THE TASK
Among the lines of the material below, count those with the string "code". Give the number alone.

Start of EXTRACTED ENTRIES

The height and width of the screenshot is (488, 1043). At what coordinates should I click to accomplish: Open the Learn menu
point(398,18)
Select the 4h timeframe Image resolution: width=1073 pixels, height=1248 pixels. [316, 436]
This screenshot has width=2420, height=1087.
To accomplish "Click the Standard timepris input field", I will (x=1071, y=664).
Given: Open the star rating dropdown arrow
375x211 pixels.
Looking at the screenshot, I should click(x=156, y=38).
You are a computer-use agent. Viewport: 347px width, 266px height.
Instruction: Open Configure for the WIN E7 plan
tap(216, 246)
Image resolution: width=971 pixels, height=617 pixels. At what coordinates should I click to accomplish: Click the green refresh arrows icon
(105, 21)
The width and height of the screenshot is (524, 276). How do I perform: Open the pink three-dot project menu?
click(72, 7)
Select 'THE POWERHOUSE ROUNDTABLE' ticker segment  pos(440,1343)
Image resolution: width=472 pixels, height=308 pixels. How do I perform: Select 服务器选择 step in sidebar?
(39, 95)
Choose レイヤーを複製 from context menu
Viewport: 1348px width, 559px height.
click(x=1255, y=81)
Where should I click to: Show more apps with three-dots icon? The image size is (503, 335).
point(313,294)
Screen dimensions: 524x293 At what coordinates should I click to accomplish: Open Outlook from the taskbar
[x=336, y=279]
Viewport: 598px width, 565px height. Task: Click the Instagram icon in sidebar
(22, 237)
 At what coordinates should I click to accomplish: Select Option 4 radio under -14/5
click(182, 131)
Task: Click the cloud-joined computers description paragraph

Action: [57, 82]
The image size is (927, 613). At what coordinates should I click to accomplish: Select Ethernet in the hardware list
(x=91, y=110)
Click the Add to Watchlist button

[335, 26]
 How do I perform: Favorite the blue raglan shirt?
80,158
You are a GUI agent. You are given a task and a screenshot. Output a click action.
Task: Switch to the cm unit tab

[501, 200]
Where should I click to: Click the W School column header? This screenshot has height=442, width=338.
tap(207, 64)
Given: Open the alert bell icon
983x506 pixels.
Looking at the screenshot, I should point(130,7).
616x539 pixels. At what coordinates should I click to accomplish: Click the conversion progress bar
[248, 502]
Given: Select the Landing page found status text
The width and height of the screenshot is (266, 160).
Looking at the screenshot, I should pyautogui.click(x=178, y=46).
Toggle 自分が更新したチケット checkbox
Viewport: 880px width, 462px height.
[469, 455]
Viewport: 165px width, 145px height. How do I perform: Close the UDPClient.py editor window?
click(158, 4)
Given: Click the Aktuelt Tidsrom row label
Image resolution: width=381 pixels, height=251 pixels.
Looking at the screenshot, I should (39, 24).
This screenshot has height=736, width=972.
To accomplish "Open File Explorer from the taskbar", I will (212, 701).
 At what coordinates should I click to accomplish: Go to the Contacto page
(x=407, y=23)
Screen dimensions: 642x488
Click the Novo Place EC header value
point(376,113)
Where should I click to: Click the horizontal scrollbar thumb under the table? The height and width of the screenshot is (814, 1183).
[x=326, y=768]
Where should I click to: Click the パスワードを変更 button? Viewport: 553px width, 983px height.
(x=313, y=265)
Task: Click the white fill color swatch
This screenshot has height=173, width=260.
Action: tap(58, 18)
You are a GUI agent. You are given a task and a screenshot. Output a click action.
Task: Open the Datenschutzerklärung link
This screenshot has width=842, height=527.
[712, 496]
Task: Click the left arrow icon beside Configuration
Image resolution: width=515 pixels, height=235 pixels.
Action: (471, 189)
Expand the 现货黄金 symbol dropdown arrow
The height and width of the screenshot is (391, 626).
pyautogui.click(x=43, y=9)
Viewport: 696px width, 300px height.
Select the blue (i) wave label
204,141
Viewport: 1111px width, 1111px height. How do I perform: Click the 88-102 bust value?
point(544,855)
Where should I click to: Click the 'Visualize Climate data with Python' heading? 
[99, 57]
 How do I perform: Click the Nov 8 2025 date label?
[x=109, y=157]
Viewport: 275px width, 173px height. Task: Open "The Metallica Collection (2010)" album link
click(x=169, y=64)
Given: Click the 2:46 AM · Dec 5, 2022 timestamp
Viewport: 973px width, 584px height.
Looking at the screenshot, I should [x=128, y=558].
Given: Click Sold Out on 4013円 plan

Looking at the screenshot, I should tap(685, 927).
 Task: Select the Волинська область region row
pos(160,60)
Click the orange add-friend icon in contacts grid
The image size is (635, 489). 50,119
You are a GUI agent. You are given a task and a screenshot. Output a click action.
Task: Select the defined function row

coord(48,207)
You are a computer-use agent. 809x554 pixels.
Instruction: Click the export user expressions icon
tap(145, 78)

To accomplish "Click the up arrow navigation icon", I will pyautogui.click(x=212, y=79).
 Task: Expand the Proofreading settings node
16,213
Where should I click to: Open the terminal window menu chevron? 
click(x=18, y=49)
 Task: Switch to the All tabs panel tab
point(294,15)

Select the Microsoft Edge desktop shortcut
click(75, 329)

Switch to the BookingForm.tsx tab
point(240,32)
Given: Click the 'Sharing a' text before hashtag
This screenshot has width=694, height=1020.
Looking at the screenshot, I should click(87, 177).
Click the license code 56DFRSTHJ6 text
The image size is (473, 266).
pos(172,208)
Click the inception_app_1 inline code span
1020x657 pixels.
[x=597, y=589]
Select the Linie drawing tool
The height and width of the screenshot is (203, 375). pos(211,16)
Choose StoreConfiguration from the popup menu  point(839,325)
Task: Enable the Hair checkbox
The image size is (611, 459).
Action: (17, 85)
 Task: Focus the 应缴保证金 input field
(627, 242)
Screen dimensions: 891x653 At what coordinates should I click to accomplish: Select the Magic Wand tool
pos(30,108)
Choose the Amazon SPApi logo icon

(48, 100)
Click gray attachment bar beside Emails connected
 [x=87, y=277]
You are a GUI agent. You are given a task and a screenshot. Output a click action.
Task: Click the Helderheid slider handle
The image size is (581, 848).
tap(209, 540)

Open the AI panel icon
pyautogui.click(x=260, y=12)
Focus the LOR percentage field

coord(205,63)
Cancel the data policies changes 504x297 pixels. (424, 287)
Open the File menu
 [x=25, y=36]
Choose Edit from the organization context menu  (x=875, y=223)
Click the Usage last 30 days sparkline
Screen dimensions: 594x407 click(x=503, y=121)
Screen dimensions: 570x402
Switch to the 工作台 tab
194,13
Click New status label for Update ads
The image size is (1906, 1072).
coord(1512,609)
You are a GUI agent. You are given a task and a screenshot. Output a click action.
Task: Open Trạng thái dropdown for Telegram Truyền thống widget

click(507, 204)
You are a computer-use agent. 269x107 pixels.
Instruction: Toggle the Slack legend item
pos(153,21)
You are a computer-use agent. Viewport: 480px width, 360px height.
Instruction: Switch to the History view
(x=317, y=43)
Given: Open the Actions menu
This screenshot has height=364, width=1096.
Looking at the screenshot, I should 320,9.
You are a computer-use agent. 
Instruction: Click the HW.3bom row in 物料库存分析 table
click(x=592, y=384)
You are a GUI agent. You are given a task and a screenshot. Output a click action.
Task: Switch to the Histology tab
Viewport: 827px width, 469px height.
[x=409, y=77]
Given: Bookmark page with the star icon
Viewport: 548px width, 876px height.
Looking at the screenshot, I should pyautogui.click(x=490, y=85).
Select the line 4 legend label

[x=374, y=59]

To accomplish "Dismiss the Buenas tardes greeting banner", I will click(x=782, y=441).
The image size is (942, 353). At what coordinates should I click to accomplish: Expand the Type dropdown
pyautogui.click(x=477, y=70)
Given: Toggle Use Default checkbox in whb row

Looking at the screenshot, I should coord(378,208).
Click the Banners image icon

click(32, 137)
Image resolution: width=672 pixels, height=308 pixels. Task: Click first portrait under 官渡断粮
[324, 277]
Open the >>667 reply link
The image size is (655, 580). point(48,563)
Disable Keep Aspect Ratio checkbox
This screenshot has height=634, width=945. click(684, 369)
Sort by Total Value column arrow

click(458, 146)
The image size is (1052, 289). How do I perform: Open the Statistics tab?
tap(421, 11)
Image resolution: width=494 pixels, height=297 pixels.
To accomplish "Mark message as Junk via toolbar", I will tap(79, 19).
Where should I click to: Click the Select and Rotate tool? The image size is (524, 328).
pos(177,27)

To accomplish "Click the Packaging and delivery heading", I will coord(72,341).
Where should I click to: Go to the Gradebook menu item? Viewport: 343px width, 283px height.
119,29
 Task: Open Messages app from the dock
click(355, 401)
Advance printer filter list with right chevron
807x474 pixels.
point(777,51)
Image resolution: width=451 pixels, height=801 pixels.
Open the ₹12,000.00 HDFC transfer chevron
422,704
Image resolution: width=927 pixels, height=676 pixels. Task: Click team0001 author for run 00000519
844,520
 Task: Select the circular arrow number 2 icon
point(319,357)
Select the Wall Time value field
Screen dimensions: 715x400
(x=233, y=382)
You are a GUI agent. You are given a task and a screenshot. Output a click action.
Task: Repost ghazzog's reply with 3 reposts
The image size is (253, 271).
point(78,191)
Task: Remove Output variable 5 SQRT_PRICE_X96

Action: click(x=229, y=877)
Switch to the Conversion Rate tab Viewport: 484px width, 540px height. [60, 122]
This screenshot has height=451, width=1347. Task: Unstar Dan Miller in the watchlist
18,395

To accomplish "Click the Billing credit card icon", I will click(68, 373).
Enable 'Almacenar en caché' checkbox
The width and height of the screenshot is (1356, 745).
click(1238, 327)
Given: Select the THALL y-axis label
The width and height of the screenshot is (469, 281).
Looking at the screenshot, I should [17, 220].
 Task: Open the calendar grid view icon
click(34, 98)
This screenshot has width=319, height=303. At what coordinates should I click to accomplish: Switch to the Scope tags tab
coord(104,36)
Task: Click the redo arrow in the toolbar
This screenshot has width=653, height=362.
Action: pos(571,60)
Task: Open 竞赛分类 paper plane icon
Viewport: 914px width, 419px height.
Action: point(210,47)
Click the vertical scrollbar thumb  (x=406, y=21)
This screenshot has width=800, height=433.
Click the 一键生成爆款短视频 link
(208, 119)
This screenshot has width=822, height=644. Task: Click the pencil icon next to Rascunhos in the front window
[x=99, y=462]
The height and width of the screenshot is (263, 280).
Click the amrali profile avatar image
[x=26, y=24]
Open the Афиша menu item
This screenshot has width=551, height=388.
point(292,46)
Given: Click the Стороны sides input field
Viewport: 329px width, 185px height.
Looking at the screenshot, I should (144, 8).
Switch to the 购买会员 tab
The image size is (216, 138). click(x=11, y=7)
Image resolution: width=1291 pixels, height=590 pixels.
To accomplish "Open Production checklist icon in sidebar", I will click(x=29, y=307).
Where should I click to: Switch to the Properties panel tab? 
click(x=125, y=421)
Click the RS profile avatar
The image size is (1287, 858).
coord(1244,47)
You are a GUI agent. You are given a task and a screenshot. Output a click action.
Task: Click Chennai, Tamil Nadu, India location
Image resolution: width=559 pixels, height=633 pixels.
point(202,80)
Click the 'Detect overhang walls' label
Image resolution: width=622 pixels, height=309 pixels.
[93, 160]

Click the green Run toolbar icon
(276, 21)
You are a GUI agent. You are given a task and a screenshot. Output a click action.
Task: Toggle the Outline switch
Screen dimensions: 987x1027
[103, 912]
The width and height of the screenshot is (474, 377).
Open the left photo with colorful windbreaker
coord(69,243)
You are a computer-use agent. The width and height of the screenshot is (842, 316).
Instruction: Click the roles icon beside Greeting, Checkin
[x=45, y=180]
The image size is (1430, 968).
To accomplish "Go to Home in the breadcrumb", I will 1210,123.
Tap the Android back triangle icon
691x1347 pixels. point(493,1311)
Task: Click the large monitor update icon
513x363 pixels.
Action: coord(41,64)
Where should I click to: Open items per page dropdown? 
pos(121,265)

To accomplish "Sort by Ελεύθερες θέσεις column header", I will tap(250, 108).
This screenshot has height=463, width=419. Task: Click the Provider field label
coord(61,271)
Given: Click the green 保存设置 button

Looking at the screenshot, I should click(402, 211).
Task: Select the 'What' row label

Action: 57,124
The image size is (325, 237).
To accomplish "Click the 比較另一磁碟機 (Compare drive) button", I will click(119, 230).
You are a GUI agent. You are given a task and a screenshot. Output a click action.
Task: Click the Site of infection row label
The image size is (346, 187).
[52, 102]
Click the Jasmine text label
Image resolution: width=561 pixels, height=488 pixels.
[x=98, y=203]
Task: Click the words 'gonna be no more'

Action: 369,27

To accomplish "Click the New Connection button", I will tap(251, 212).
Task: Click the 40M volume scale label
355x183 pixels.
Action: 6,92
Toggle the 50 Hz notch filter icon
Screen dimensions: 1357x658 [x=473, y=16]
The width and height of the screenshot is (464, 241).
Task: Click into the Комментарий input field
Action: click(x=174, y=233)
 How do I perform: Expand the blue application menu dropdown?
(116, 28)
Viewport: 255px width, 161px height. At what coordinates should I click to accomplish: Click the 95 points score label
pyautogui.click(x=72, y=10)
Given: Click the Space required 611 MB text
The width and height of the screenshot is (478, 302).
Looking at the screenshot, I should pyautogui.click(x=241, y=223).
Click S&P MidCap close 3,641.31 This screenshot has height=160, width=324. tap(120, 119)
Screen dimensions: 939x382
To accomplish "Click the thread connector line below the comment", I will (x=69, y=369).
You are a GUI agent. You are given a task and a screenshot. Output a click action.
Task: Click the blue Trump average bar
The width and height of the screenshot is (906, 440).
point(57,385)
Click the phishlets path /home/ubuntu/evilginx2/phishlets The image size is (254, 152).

End of EXTRACTED ENTRIES

THE COMPLETED TASK
2